Records from a dataset
• • • •

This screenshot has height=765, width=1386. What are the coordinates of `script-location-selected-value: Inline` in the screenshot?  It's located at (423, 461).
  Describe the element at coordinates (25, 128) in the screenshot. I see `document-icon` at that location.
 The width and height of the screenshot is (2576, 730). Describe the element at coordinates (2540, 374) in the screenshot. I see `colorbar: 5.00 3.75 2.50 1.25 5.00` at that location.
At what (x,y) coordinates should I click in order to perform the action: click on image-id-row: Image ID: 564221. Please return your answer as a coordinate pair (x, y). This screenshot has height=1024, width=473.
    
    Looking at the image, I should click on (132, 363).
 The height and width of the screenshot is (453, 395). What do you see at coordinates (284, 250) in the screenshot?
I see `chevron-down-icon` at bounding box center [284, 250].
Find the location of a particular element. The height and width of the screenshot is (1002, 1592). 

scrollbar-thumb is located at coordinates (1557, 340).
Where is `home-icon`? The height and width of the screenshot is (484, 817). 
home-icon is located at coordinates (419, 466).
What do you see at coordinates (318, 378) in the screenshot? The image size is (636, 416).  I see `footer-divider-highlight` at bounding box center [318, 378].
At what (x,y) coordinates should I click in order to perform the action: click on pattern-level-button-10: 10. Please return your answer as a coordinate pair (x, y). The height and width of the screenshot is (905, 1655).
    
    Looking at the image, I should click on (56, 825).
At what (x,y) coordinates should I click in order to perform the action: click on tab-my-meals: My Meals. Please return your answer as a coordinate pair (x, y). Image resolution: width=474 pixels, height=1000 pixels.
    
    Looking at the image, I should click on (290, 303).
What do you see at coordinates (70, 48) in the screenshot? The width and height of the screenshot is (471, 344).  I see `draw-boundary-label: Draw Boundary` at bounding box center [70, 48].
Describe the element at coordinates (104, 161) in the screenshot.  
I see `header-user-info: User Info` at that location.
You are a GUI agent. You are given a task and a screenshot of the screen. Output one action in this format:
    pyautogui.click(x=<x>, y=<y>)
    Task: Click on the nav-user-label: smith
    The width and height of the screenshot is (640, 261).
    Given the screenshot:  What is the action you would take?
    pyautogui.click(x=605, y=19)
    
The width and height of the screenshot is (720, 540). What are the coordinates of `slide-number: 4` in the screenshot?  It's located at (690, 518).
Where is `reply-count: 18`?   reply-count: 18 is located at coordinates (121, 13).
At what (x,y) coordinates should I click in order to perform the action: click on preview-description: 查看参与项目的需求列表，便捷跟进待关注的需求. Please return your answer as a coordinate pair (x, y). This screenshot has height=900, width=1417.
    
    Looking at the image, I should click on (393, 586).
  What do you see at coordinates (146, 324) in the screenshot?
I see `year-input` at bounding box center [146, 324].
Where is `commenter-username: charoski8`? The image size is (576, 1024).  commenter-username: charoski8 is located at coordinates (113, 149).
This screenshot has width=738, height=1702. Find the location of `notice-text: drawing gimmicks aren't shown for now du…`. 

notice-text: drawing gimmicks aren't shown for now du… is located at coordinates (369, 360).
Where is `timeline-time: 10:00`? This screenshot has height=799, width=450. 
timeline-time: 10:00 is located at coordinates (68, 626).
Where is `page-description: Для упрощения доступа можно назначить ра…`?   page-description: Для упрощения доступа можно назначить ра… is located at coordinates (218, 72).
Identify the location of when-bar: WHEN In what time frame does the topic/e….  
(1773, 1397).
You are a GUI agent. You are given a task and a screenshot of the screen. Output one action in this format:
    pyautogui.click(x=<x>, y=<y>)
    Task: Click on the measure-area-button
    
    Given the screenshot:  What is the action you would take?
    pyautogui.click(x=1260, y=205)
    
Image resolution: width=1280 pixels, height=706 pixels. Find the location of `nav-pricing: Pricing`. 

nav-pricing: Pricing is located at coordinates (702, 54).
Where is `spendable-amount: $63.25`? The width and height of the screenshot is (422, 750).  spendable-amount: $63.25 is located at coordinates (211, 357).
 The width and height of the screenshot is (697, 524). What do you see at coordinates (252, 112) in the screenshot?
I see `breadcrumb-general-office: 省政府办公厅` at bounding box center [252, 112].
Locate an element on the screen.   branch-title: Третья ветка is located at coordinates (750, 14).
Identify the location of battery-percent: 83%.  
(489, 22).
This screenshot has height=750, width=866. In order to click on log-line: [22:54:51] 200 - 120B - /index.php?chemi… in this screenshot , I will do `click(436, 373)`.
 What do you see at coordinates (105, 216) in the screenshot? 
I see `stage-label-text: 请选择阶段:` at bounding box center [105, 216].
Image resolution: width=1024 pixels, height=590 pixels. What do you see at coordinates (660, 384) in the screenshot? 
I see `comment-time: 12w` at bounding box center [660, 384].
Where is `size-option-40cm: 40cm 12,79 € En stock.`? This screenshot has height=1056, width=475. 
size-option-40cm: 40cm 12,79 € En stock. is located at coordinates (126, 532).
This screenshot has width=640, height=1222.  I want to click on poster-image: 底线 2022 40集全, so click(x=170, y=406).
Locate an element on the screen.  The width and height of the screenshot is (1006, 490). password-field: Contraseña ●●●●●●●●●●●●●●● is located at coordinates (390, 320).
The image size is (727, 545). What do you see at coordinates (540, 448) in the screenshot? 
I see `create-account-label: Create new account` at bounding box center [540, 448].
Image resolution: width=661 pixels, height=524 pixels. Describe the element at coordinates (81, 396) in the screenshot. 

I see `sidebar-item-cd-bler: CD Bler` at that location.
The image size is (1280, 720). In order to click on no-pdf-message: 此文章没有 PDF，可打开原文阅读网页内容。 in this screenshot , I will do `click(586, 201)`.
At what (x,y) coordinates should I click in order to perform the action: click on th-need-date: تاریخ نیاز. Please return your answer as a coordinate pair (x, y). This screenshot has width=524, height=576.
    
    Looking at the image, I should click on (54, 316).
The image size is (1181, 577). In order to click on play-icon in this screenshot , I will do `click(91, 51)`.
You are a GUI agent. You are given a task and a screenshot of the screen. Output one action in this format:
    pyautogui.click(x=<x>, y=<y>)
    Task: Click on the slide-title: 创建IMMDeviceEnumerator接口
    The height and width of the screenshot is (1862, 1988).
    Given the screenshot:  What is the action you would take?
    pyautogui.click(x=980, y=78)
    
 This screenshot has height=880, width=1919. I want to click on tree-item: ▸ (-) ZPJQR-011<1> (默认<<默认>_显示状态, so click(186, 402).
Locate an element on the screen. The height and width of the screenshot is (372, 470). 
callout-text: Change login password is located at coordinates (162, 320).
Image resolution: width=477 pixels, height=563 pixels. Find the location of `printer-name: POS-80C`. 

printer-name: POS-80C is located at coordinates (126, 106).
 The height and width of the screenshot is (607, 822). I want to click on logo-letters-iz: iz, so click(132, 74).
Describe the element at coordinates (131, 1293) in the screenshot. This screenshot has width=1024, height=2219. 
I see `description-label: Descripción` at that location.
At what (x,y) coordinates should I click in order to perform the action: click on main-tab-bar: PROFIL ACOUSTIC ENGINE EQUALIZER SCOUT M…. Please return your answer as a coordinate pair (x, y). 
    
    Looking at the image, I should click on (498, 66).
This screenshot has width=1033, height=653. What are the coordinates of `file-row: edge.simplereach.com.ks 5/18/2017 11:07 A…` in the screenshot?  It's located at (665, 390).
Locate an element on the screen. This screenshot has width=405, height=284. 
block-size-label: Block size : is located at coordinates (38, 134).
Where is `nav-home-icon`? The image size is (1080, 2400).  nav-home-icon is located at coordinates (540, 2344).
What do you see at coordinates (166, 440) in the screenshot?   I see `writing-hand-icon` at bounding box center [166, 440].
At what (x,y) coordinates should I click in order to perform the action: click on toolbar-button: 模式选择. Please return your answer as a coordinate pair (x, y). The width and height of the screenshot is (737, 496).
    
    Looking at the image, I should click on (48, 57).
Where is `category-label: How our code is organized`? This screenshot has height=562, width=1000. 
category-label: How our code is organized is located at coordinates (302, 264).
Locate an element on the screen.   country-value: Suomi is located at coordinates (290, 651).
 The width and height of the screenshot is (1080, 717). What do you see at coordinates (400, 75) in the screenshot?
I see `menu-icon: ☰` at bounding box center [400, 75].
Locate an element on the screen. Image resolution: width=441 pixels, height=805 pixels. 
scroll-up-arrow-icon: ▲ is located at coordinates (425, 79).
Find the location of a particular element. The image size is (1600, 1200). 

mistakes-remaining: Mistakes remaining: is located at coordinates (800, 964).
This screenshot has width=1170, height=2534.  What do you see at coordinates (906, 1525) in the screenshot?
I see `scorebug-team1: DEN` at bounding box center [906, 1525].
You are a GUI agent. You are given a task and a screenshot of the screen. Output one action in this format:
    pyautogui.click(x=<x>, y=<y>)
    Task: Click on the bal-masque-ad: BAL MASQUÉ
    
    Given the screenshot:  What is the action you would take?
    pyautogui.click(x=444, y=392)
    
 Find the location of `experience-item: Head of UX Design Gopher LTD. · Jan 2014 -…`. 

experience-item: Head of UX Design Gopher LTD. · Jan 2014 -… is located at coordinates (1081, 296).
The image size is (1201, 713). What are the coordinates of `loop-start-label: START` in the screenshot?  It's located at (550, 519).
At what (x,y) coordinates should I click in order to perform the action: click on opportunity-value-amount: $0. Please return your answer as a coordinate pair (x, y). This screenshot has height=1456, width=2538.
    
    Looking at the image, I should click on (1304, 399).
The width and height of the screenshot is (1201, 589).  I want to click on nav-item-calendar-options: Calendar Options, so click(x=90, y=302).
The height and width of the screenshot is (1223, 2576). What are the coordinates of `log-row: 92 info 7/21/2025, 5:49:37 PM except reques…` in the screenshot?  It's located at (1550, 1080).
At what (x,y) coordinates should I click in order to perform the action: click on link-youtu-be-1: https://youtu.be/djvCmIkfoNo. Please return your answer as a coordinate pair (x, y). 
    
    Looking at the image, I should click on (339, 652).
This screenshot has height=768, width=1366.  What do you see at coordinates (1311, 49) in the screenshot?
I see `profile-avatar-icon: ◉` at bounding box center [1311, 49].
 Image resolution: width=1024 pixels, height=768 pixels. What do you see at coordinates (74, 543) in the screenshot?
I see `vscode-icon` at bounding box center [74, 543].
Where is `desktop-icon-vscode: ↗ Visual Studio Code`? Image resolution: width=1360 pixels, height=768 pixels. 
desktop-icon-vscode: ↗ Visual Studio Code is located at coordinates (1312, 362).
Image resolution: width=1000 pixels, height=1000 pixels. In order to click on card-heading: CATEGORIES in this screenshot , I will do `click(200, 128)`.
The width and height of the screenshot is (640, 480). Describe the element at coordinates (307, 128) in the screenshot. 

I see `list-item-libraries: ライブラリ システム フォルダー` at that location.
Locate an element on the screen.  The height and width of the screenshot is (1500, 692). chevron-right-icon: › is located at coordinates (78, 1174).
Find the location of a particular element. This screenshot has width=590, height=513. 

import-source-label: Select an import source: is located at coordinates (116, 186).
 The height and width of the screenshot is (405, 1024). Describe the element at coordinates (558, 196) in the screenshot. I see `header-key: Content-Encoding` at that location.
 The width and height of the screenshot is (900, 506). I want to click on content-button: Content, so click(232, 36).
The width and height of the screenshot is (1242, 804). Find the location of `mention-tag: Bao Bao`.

• • • •

EXERCISE DESCRIPTION
Please give every line in the listing as a numbered list, from the line containing "This screenshot has width=738, height=1702." down to the line containing "nav-pricing: Pricing is", both ends included and blank lines left out.

YOUR RESPONSE
1. This screenshot has width=738, height=1702. Find the location of `notice-text: drawing gimmicks aren't shown for now du…`. 
2. notice-text: drawing gimmicks aren't shown for now du… is located at coordinates (369, 360).
3. Where is `timeline-time: 10:00`? This screenshot has height=799, width=450. 
4. timeline-time: 10:00 is located at coordinates (68, 626).
5. Where is `page-description: Для упрощения доступа можно назначить ра…`?   page-description: Для упрощения доступа можно назначить ра… is located at coordinates (218, 72).
6. Identify the location of when-bar: WHEN In what time frame does the topic/e….  
7. (1773, 1397).
8. You are a GUI agent. You are given a task and a screenshot of the screen. Output one action in this format:
9.     pyautogui.click(x=<x>, y=<y>)
10.     Task: Click on the measure-area-button
11.     Given the screenshot:  What is the action you would take?
12.     pyautogui.click(x=1260, y=205)
13. Image resolution: width=1280 pixels, height=706 pixels. Find the location of `nav-pricing: Pricing`. 
14. nav-pricing: Pricing is located at coordinates (702, 54).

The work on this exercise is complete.